It was a memorable day for some people in Southeast Idaho. 19 people became American citizens Wednesday at the Federal Courthouse in Pocatello.
“No matter what country you came from, America now calls you her own,” said Judge David Nye, District Court of Idaho,
Wednesday marked the beginning of 19 peoples lives as American citizens. Applicants from Mexico, East Africa, South Korea, and more were tested and educated on U.S. history, and what it’s like to be an American.
“You go through a lot of interviews with immigration and it’s something to be proud of,” Karla Silva, a new U.S. citizen.
“I am no more a citizen of the United States than you are,” Nye said.
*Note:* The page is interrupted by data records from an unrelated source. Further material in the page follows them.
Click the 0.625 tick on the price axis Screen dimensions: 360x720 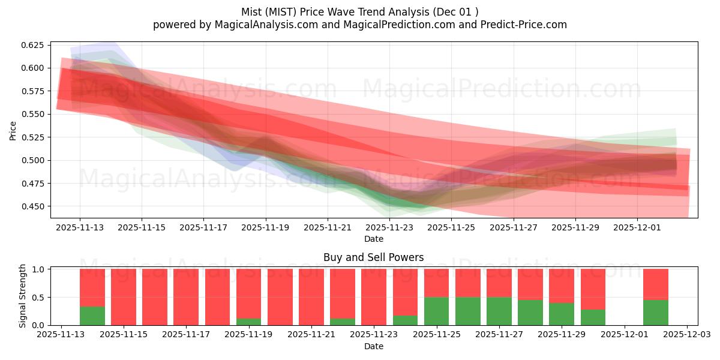tap(33, 45)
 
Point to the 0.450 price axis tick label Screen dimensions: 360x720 tap(33, 206)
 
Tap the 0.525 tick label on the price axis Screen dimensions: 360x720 tap(33, 137)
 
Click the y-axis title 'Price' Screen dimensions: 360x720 tap(13, 130)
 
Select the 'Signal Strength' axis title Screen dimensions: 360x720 tap(23, 296)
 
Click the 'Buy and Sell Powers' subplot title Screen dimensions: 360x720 tap(373, 257)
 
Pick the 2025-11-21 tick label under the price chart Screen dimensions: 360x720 tap(328, 227)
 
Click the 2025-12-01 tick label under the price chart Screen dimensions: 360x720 tap(637, 227)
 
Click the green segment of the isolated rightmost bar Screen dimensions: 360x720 tap(655, 313)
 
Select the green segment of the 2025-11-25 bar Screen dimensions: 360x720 tap(436, 311)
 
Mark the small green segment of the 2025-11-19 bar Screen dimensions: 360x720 tap(248, 322)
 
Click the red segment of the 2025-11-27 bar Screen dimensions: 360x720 tap(499, 283)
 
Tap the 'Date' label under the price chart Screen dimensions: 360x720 tap(373, 239)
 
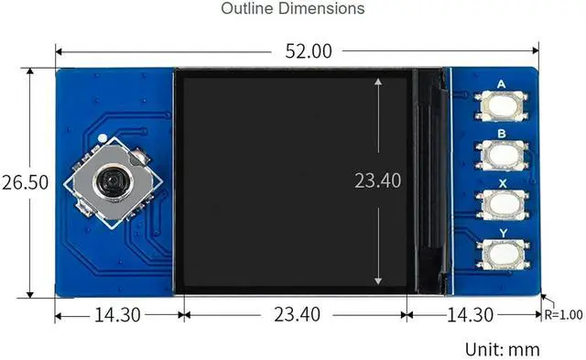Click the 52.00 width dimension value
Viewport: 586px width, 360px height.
(x=309, y=51)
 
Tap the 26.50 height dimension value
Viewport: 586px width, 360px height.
(x=25, y=182)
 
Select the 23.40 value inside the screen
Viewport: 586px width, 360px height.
(x=377, y=180)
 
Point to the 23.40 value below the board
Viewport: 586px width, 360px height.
(x=297, y=314)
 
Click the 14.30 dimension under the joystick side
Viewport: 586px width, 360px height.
(x=117, y=315)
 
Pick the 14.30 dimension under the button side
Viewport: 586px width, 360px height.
(x=470, y=315)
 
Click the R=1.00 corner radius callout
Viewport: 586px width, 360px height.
(x=563, y=315)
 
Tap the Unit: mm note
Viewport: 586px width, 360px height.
(x=503, y=350)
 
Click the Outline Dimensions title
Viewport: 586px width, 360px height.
(x=293, y=8)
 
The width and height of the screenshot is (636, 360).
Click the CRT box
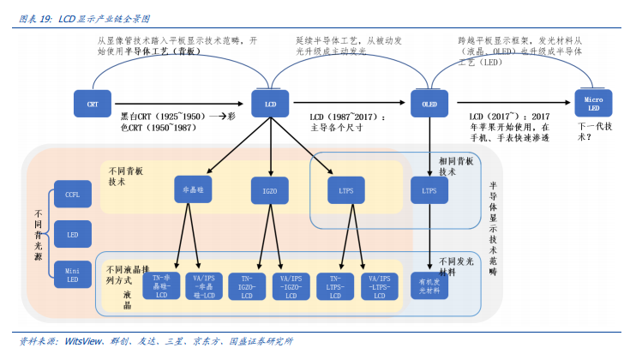[92, 104]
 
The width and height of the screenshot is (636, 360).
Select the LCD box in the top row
[269, 104]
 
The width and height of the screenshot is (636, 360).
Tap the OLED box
[429, 104]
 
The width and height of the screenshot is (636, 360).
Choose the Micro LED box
[593, 104]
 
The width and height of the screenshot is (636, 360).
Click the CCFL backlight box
[72, 195]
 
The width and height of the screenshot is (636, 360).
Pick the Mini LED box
[72, 274]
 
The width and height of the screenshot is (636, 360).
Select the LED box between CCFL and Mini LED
[72, 233]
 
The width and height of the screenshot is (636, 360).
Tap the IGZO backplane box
[269, 190]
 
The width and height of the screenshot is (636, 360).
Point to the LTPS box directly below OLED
[429, 189]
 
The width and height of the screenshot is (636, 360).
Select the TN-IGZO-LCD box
[246, 286]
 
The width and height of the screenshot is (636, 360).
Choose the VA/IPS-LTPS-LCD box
[377, 286]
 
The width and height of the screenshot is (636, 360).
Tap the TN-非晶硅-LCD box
[160, 286]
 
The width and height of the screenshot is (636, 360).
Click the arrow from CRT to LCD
[180, 104]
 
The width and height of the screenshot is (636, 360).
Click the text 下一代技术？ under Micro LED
[594, 130]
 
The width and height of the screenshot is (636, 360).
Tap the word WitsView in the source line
[84, 341]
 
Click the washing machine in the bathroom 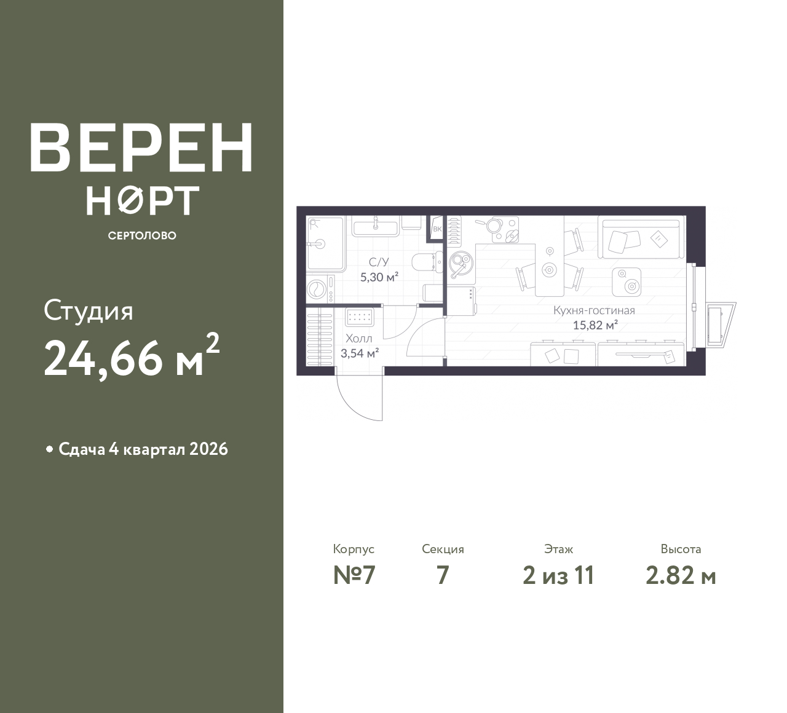tap(320, 289)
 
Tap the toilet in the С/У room tap(428, 262)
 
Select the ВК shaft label tap(437, 229)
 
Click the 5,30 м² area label tap(379, 277)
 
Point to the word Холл tap(358, 339)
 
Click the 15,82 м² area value tap(595, 325)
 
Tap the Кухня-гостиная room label tap(594, 310)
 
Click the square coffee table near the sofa tap(626, 282)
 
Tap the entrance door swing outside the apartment tap(358, 393)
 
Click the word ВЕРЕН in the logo tap(141, 147)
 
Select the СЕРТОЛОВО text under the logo tap(142, 235)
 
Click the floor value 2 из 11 tap(558, 576)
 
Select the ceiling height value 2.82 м tap(681, 576)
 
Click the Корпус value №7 tap(354, 576)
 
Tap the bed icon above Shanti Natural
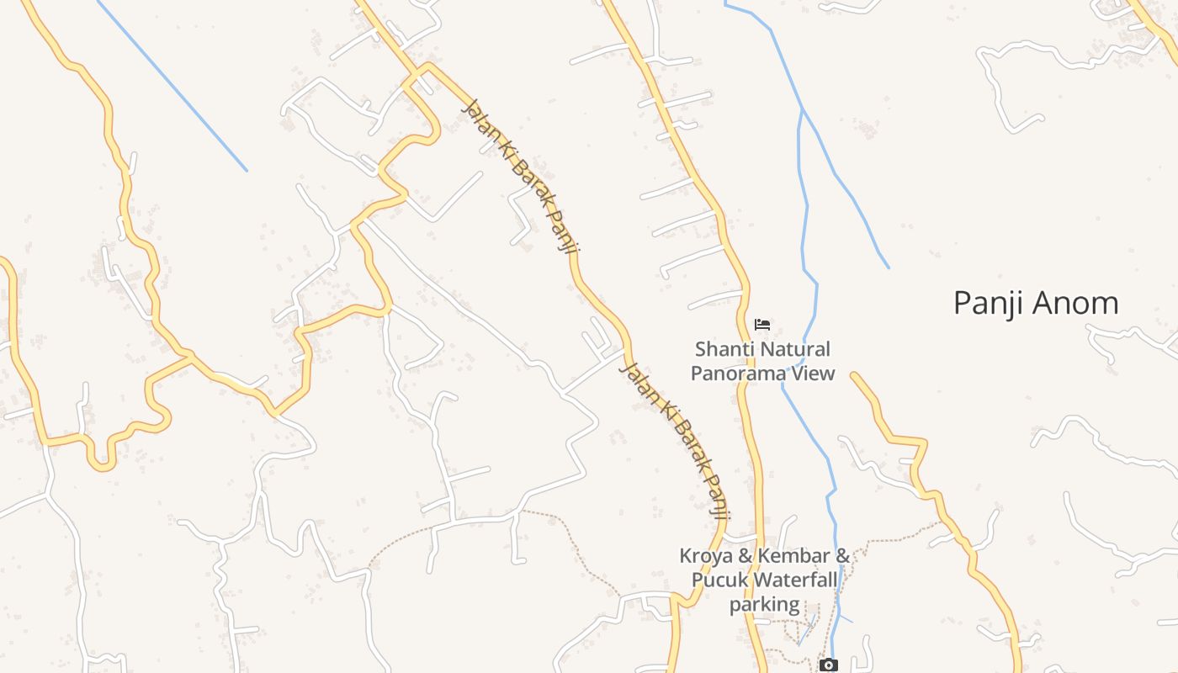point(762,325)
The journey to get here took some time.
“Just waiting for five years, it isn’t easy,” Murbarek Teiab, a new American Citizen. “I know there are people here who have been here longer than five, and they didn’t get it yet.”
All those new citizens have their own reasons for being sworn in.
“You are a citizen you can go where ever you want, and able to go freely,” Teiab said. “You can travel wherever you want to travel.”
“For my family,” said Eba Velazquez, a U.S citizen. “We are together.”
They also had advice to have for other’s hoping to become citizens.
“I say the other people you can do it,” Velazquez said. Try [to] because maybe someday you can do it. Because I did.
Each year around 700,000 to 750,000 become naturalized U.S citizens, according to the U.S. Citizenship and Immigration Services.